Exercise details = Take each line of the material that includes "info" and copy it.

Dataset records =
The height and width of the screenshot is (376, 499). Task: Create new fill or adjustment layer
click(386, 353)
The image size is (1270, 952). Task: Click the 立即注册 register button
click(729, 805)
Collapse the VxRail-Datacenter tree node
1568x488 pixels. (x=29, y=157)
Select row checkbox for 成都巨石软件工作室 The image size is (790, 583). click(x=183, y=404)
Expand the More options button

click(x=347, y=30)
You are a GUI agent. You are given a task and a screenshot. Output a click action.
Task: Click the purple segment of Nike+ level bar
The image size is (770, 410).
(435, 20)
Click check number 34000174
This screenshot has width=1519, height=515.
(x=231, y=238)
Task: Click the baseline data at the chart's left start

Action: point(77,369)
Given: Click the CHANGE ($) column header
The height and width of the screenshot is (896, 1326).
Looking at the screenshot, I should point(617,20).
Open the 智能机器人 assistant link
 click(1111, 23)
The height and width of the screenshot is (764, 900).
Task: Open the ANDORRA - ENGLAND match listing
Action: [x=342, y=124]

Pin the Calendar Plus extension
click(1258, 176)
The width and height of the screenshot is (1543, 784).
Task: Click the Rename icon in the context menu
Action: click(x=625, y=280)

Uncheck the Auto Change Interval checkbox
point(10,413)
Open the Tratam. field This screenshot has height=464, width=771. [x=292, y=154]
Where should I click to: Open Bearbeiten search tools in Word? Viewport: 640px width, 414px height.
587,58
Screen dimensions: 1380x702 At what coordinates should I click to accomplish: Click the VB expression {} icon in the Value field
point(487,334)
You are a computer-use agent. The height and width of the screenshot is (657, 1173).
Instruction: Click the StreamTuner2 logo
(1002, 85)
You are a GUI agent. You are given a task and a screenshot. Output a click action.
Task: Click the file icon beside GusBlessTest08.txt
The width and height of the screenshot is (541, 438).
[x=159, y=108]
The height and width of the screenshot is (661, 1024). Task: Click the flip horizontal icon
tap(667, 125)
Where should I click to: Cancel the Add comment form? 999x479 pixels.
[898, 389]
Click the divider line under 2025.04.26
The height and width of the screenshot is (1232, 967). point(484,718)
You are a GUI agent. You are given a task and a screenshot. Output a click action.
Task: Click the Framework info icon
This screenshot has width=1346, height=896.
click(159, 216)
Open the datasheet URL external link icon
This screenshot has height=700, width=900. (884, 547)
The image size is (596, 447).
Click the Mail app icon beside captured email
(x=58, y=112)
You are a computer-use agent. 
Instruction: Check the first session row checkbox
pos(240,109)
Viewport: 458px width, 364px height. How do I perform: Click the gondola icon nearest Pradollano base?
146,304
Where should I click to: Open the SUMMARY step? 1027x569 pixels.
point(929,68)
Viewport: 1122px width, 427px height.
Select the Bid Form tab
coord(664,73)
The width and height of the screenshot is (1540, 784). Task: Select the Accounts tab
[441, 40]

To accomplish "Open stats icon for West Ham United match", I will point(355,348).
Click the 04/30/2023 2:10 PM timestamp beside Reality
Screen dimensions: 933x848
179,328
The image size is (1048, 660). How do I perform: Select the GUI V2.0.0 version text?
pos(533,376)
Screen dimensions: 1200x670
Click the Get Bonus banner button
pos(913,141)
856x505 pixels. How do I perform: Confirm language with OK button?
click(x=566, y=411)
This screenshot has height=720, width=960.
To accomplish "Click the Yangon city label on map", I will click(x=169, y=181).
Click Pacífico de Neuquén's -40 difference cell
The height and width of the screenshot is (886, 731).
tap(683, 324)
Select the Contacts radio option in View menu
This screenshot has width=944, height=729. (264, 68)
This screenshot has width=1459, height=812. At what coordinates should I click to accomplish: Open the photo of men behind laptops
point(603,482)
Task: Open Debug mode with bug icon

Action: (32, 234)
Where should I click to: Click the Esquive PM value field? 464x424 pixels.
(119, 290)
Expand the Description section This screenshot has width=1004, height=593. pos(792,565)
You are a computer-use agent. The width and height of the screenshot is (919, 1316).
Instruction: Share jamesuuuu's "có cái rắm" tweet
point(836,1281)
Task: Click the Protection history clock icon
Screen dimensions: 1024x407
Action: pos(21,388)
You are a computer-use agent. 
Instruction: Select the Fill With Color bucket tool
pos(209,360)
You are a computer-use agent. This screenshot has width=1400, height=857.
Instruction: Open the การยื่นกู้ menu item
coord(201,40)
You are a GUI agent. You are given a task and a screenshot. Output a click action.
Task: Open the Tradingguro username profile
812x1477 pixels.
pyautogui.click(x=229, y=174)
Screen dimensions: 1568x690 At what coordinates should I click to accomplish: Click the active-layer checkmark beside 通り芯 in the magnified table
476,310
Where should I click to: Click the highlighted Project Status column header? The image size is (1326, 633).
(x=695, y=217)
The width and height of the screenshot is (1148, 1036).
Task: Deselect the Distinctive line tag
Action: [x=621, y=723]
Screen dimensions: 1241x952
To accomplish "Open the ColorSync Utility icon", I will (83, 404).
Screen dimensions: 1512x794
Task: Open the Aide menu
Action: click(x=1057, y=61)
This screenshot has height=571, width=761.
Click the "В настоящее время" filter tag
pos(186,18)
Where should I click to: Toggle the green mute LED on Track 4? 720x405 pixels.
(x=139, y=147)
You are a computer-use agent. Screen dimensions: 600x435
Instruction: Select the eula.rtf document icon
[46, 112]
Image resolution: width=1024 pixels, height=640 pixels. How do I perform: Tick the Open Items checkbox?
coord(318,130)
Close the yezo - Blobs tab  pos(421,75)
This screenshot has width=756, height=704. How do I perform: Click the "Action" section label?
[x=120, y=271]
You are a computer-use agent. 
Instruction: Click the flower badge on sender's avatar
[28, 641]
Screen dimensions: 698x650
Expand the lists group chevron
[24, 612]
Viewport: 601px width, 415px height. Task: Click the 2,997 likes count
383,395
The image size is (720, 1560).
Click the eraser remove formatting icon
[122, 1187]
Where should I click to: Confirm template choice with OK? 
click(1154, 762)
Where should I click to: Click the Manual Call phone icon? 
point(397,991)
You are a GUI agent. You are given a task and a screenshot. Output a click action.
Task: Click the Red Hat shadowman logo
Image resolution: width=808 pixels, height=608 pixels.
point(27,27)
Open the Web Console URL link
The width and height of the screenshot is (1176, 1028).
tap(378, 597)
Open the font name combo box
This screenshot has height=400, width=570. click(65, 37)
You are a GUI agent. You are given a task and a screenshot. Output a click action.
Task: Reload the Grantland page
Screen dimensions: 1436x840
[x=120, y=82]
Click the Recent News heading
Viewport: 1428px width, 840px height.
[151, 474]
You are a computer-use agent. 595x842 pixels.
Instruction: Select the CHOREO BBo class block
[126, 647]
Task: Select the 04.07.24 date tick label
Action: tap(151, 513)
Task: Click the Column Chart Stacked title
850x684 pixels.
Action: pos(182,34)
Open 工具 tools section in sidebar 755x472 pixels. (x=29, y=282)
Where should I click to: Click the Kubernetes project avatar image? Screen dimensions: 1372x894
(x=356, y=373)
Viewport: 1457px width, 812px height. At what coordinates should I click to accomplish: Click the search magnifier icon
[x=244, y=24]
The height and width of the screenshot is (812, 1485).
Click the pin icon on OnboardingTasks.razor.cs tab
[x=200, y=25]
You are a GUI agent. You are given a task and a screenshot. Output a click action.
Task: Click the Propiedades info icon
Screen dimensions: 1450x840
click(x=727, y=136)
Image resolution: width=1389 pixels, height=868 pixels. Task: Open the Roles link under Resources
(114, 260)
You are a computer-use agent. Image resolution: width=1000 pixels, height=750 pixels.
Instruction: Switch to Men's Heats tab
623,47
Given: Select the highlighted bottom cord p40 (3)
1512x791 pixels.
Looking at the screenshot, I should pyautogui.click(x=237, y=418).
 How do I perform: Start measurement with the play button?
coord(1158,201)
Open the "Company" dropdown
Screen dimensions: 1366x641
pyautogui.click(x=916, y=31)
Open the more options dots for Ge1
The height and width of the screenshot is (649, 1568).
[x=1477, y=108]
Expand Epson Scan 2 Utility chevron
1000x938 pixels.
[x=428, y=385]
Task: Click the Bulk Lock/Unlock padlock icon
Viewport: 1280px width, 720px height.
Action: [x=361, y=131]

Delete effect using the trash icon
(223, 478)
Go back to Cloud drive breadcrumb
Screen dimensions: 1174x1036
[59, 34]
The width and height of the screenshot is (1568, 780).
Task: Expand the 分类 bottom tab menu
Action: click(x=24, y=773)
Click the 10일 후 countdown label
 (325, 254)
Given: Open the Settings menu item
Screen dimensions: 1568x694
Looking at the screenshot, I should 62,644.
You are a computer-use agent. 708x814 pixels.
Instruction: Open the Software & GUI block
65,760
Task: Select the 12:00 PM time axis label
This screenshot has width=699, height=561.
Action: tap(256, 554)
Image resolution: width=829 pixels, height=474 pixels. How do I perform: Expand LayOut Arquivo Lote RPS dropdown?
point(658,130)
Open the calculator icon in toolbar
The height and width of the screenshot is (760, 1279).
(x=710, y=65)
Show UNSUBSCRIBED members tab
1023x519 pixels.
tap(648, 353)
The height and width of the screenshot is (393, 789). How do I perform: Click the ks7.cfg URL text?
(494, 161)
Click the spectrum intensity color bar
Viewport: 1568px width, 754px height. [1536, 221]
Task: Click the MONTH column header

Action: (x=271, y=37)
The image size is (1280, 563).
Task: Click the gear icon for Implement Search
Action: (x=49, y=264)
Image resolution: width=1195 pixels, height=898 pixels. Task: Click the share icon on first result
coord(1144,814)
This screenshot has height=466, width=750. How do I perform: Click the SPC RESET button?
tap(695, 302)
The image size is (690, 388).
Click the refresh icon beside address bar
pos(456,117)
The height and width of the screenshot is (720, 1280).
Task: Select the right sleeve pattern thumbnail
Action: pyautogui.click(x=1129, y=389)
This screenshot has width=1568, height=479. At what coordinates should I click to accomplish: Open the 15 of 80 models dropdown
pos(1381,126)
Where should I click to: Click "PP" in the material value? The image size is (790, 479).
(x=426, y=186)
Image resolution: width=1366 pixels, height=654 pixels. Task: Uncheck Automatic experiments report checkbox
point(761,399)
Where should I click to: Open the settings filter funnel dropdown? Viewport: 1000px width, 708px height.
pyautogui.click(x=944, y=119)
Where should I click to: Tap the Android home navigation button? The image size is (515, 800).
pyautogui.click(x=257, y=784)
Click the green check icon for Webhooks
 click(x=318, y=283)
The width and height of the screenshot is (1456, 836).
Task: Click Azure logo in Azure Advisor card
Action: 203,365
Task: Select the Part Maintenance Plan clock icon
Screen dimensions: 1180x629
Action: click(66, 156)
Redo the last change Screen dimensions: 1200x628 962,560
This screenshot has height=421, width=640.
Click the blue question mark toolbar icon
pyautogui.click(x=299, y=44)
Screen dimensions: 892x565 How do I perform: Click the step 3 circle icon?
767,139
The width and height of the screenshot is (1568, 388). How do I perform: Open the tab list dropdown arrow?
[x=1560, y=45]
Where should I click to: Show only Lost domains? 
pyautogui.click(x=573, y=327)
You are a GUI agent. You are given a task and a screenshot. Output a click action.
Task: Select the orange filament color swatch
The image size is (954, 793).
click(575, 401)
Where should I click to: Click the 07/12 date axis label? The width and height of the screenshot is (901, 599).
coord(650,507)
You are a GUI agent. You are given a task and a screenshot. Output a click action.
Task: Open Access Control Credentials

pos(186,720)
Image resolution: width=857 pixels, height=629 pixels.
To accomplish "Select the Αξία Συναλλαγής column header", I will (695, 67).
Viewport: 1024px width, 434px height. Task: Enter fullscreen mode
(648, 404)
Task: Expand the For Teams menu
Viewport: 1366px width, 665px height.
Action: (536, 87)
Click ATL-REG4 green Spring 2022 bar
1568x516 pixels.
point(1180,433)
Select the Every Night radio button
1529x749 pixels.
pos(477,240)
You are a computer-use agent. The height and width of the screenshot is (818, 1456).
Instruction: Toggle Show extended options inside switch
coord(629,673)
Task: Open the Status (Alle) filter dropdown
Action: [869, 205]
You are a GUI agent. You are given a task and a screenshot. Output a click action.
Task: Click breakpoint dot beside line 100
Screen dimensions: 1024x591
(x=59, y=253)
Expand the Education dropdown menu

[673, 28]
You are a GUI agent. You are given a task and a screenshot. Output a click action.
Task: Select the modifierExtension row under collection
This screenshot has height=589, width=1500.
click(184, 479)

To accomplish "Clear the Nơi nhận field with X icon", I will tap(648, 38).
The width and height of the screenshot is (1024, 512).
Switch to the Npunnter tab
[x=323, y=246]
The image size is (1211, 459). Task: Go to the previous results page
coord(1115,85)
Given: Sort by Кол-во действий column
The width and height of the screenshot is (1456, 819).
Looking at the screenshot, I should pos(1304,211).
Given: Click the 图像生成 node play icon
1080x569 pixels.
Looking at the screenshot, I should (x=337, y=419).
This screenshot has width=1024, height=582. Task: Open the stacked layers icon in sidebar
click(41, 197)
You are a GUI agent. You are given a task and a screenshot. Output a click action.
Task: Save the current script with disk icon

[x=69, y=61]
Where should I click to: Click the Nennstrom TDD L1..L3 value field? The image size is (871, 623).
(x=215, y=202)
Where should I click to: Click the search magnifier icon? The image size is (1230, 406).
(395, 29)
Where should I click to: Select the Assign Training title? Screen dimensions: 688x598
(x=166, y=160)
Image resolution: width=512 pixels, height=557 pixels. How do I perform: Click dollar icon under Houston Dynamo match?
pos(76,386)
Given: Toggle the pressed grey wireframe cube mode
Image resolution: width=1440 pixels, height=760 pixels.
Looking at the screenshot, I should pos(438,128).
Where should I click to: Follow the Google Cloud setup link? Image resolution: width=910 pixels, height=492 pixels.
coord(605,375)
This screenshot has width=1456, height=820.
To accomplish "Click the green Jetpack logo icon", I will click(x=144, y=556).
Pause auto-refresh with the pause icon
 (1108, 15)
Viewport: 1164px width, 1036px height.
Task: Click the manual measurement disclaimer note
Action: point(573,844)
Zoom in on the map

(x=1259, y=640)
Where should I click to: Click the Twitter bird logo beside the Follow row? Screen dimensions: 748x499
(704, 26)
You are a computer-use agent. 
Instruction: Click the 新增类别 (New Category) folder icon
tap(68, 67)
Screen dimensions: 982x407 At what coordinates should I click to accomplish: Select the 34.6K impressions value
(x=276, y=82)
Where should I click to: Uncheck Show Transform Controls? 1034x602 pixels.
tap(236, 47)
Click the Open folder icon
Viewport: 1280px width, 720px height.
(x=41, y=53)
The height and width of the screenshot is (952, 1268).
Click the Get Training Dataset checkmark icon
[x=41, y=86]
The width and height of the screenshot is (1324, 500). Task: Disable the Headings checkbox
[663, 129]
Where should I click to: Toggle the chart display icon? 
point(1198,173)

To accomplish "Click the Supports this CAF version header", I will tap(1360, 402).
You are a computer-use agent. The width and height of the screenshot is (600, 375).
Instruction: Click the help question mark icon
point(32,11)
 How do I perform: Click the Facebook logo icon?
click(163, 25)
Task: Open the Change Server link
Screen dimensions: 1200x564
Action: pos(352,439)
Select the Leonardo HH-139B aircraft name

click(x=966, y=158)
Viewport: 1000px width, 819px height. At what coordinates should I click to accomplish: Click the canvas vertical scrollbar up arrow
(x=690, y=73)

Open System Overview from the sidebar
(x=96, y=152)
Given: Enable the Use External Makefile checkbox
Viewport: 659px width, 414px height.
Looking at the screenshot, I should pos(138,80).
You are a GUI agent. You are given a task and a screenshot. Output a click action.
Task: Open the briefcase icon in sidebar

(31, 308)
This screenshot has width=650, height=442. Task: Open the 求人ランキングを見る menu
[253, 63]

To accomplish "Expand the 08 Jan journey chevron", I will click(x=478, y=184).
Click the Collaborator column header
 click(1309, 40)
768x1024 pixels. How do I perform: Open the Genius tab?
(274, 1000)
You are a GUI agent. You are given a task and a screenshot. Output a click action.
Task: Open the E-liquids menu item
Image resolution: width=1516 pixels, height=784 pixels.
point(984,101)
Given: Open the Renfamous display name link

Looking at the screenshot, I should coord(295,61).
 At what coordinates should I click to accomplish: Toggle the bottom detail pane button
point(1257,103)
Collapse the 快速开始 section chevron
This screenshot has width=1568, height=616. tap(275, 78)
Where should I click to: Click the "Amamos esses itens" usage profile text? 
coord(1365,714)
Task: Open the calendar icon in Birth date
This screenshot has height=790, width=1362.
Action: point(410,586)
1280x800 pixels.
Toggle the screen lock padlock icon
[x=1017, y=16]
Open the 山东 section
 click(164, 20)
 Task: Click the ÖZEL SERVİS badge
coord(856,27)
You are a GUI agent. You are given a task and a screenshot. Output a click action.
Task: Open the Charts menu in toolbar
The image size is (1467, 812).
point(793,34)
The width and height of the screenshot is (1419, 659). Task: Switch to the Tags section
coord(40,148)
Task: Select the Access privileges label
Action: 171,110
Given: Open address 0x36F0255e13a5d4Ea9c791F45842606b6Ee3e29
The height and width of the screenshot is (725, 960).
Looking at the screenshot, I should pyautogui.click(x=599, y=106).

Exercise output =
Task: Click the Framework info icon
Task: Click the Propiedades info icon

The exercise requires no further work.